Multi-modal Attention for Speech Emotion Recognition
Zexu Pan, Zhaojie Luo, Jichen Yang, Haizhou Li
TL;DR
This paper tackles speech emotion recognition by leveraging visual and textual cues through a hybrid fusion approach. It introduces MMAN, combining a multi-modal attention-based early-fusion sub-network (cLSTM-MMA) with three uni-modal sub-networks, and fuses their outputs in a late stage. The directional, cross-modal attention enables richer cross-modality interactions, achieving state-of-the-art 73.94% accuracy on IEMOCAP with substantially fewer parameters than competing methods.

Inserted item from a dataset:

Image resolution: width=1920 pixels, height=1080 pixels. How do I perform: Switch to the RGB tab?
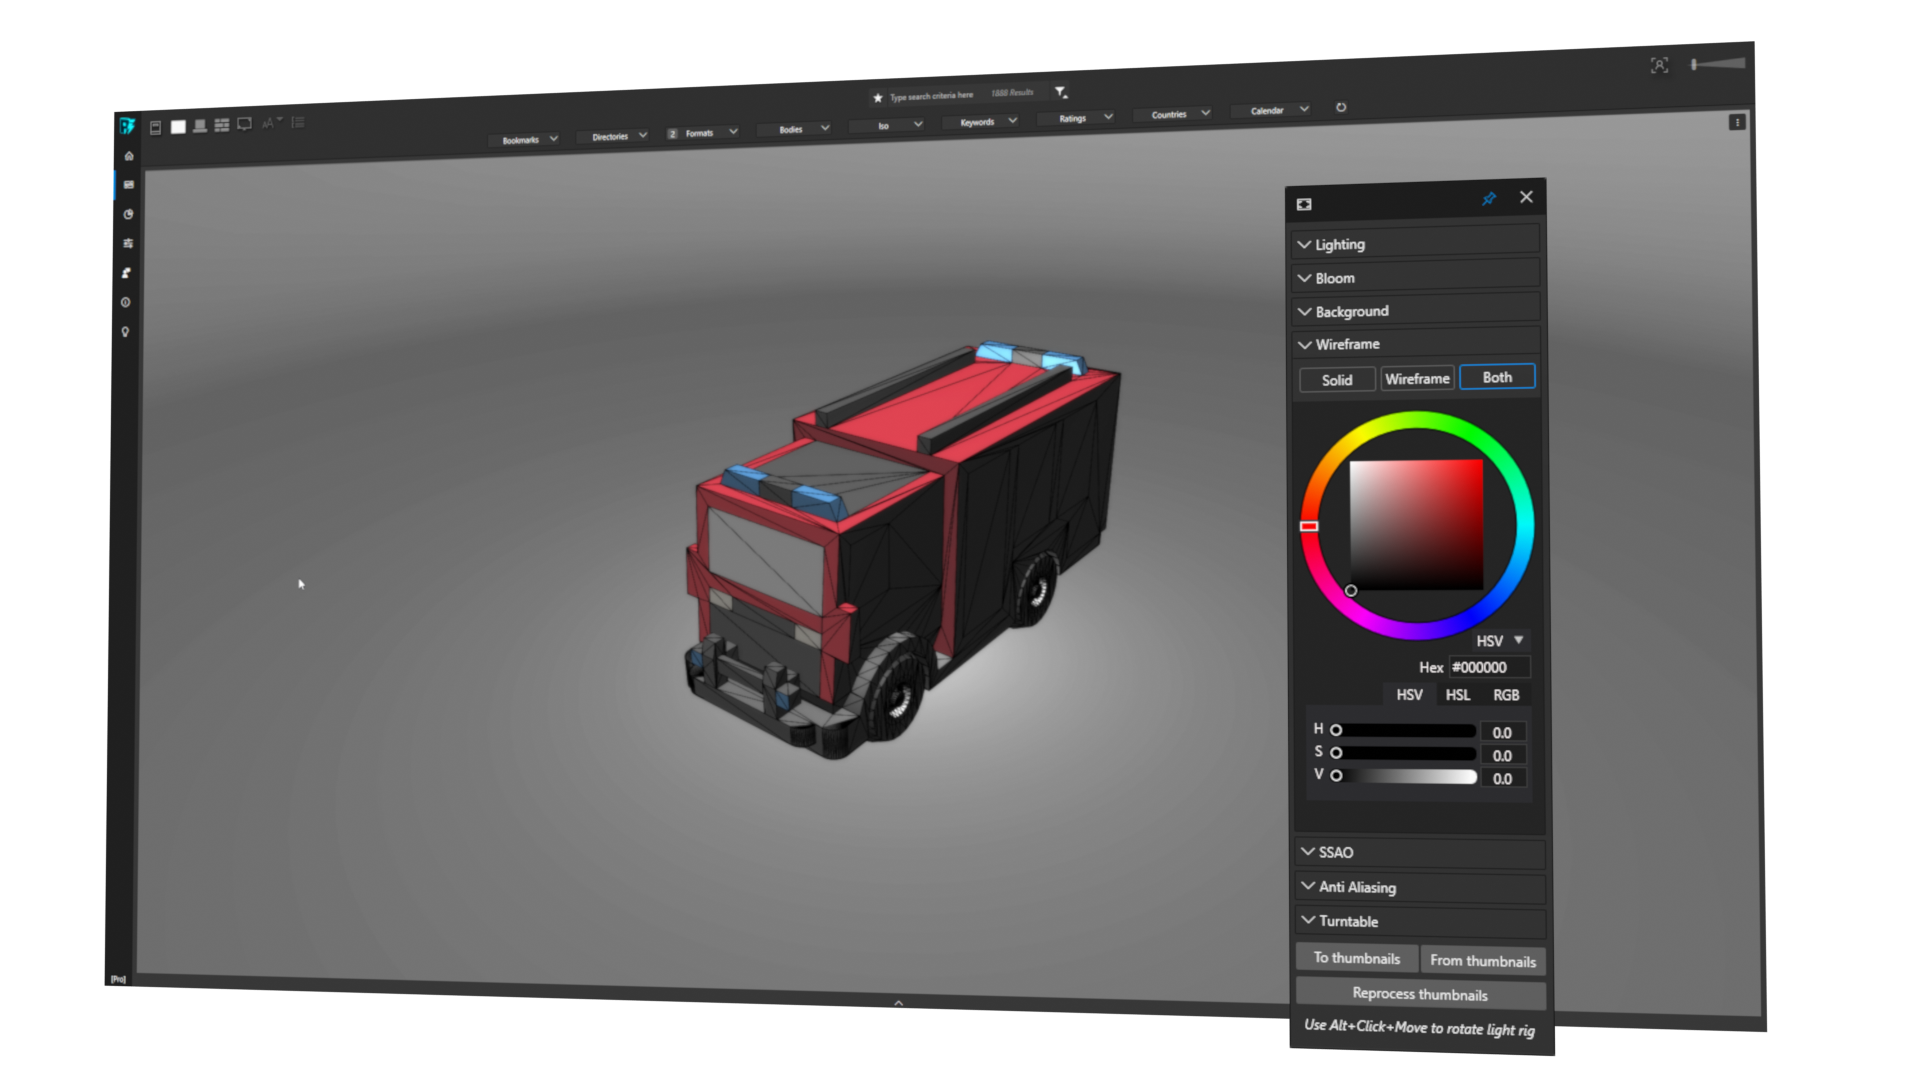[x=1506, y=695]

The results demonstrate the value of incorporating three modalities and the efficiency of the proposed attention mechanism for robust emotion recognition in realistic settings.
Abstract
Emotion represents an essential aspect of human speech that is manifested in speech prosody. Speech, visual, and textual cues are complementary in human communication. In this paper, we study a hybrid fusion method, referred to as multi-modal attention network (MMAN) to make use of visual and textual cues in speech emotion recognition. We propose a novel multi-modal attention mechanism, cLSTM-MMA, which facilitates the attention across three modalities and selectively fuse the information. cLSTM-MMA is fused with other uni-modal sub-networks in the late fusion. The experiments show that speech emotion recognition benefits significantly from visual and textual cues, and the proposed cLSTM-MMA alone is as competitive as other fusion methods in terms of accuracy, but with a much more compact network structure. The proposed hybrid network MMAN achieves state-of-the-art performance on IEMOCAP database for emotion recognition.